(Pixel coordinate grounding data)

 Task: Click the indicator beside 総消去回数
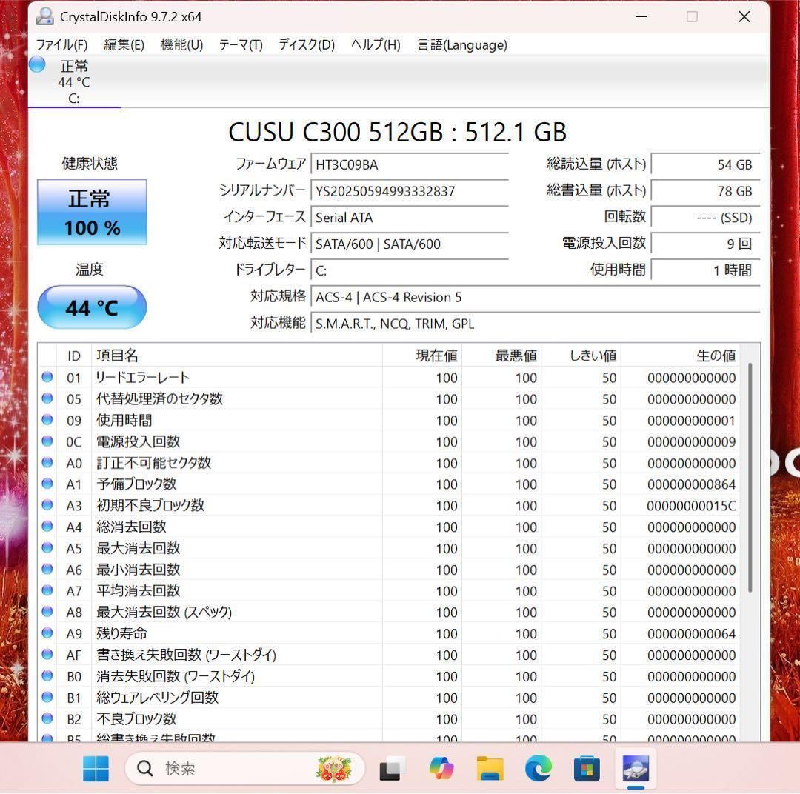[x=47, y=527]
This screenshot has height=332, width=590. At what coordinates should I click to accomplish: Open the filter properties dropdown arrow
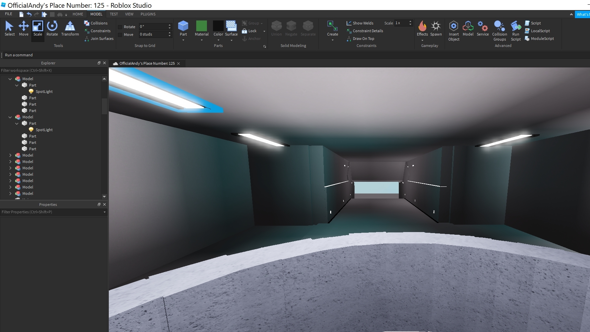104,212
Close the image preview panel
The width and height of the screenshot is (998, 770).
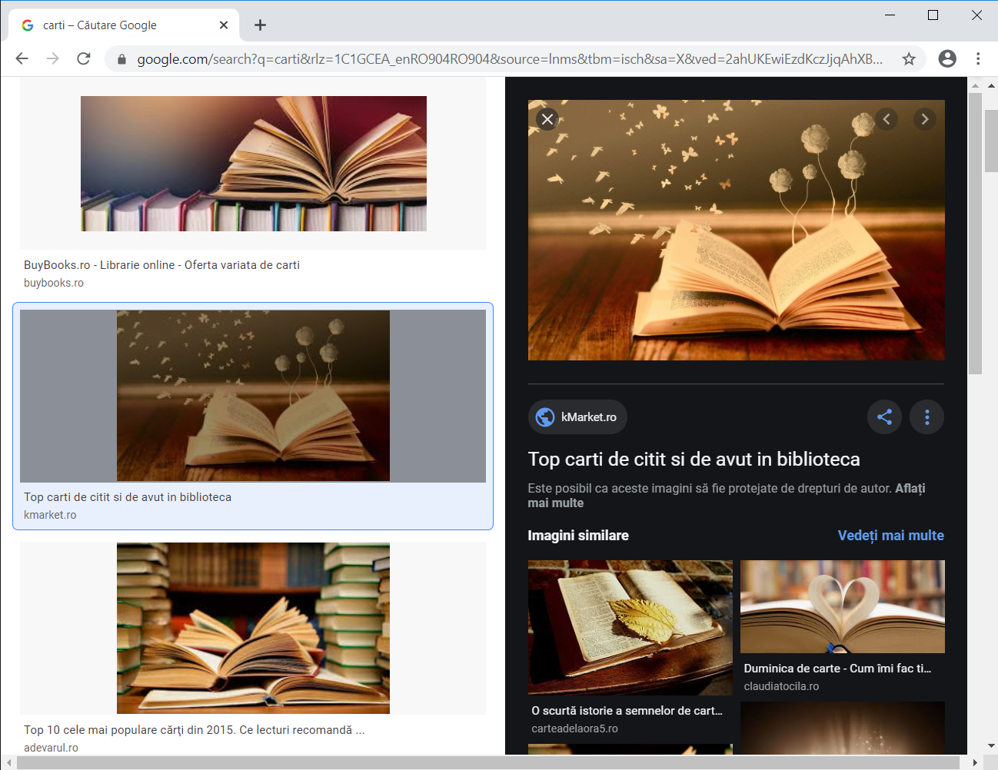[x=547, y=119]
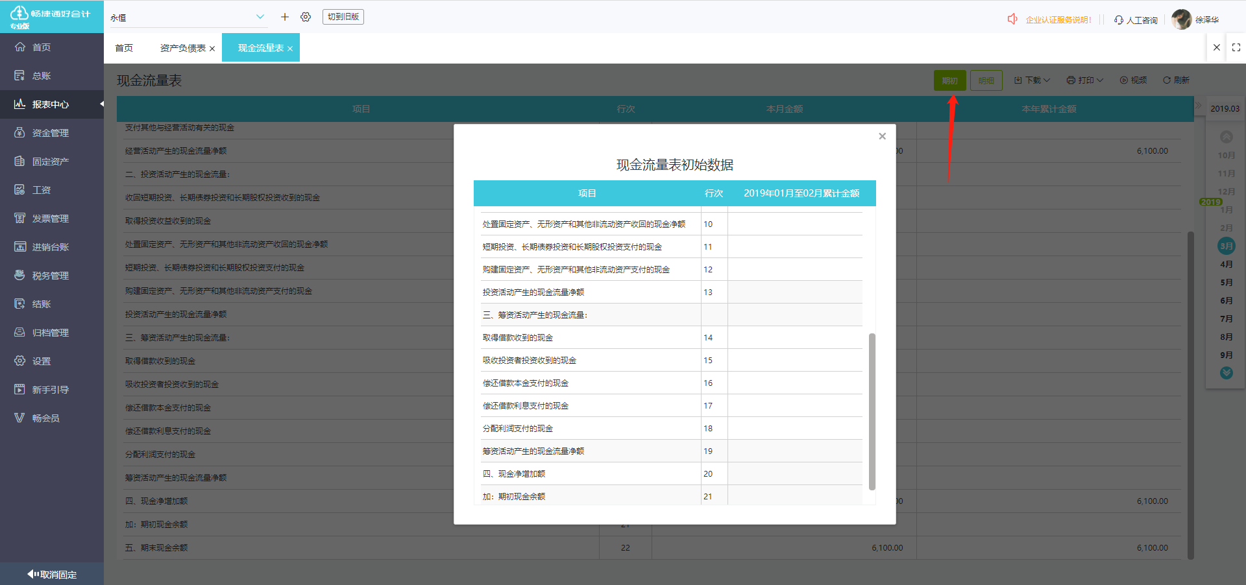Click the settings gear icon in top bar
Screen dimensions: 1246x585
coord(306,17)
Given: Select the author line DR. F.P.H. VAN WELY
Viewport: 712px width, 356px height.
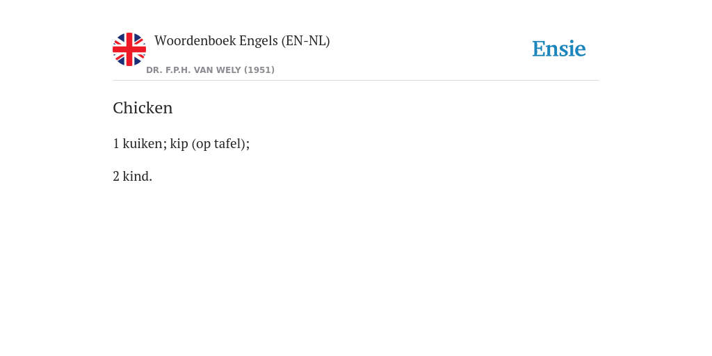Looking at the screenshot, I should 210,70.
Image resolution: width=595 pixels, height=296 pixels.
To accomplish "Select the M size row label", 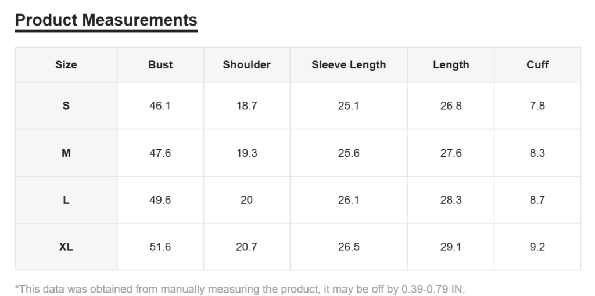I will (x=66, y=153).
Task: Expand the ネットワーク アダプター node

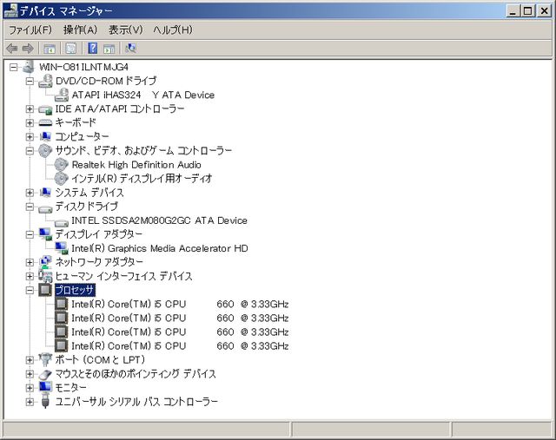Action: pos(30,262)
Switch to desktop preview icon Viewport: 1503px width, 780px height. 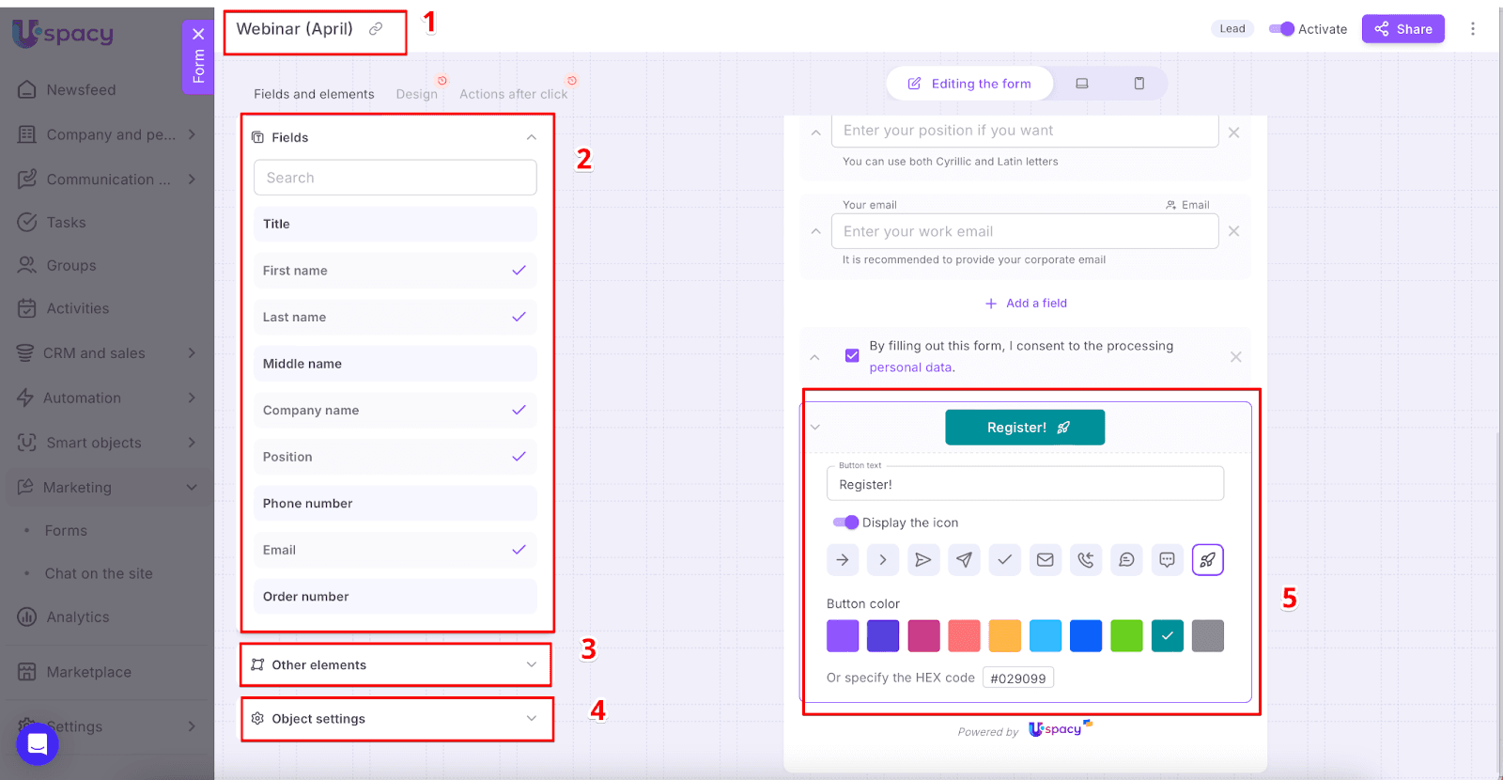click(x=1082, y=84)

What to produce - The data above holds the lines to copy: start at the one with "This screenshot has", stop at the one with "Given: Select the", include both, copy them exactly without pictures, and copy nothing else.

Response box -
This screenshot has height=332, width=590. At what coordinates should I click to accomplish: Open the filter properties dropdown arrow
104,212
Close the image preview panel
The width and height of the screenshot is (998, 770).
[x=547, y=119]
Click the settings gear icon in top bar
Screen dimensions: 1246x585
coord(306,17)
Given: Select the author line DR. F.P.H. VAN WELY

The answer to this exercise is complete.